Cardiff Saracens Rugby Football Club was formed in 1966 when two of rugby clubs in Cardiff, Wales amalgamated. The former clubs were Roath Park RFC (est. 1889) and Spillers RFC (est. circa 1920). The 'Sarries', as they are known locally, play in black shirts with red piping, black shorts and black socks.

The club run 1st XV team and occasionally a veterans 2nd XV which play from September 1 until May 6 every season. The club's ground is at Roath Park Recreation Ground and their clubhouse is 'The Crofts Hotel', Crofts Street, Cardiff CF24 3DZ about 10 minutes' walk from the pitch.
 
In 2009, having finished as runners-up in the Cardiff & District Premier Division for the previous two seasons, the club was promoted to the Welsh Rugby Union's WRU Division Six Central.
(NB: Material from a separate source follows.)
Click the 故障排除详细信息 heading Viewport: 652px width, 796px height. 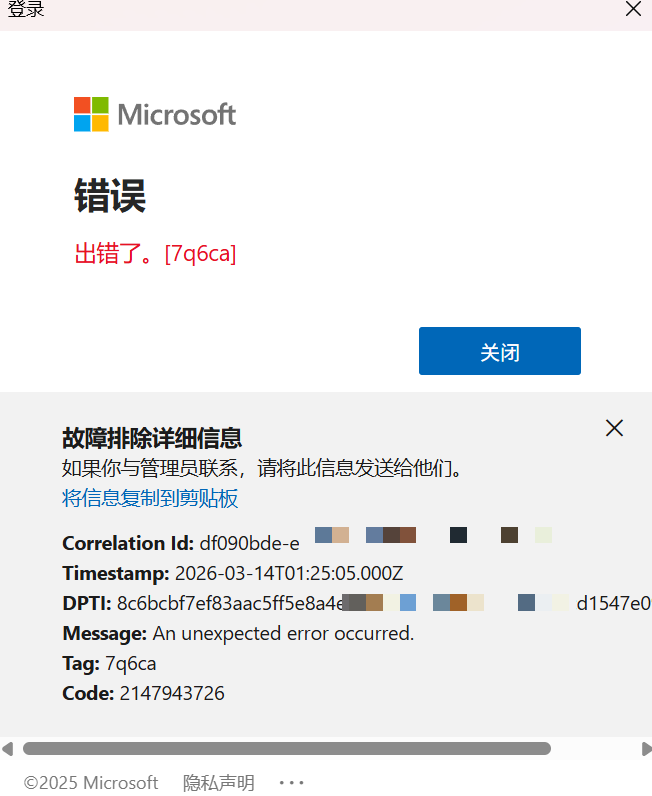[x=152, y=438]
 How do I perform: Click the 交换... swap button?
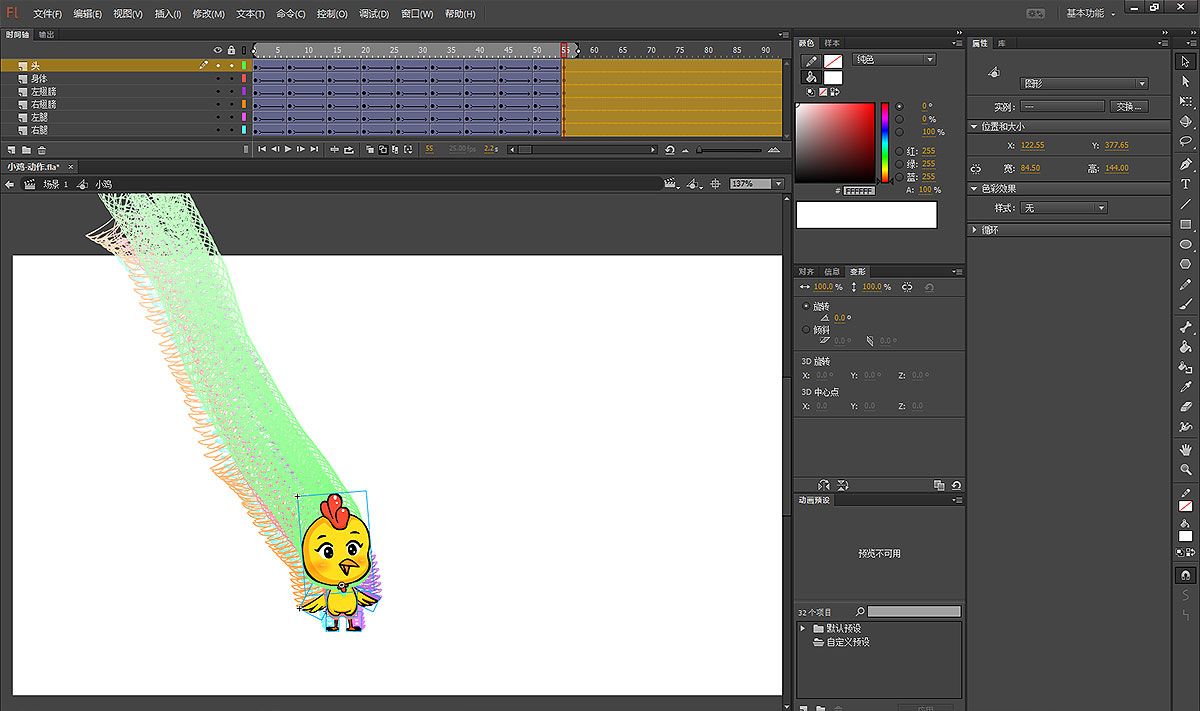tap(1128, 106)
In 2013, having finished top of SWALEC Division Six South East League, club was promoted to the SWALEC Division Five South East League in the 2013-14 season.
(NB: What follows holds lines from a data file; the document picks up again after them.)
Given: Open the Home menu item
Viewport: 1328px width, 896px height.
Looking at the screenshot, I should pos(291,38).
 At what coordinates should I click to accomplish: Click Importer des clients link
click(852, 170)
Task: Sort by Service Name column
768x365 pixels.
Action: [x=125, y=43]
From 2014-15 season the restructuring of the WRU rugby leagues saw the club playing in Division 3 East Central C league.

In 2016, having finished as runners-up in the Division 3 East Central C league in the 2015-16 season, the club was promoted to Division 3 East Central B.

Club sponsors for the 2016-17 season are Covert Investigations and Surveillance Ltd, Spicketts Battrick law practice and Jewson building suppliers.

Club honours

Division 3 East Central C League Runners-up 2015-16

SWALEC Division Six South East League Winners 2012-13

Cardiff District Rugby Union Premier League Runners-Up 2007-08, 2008–09

Cardiff District Rugby Union Division 1 winners 2003-04

Ron Lucock Cup Winners: 2000/2001

Mallett Cup Winners: 1896 (Roath Park RFC),1927–28,1932–33,1933–34,1936–37,1938-39 (Spillers RFC)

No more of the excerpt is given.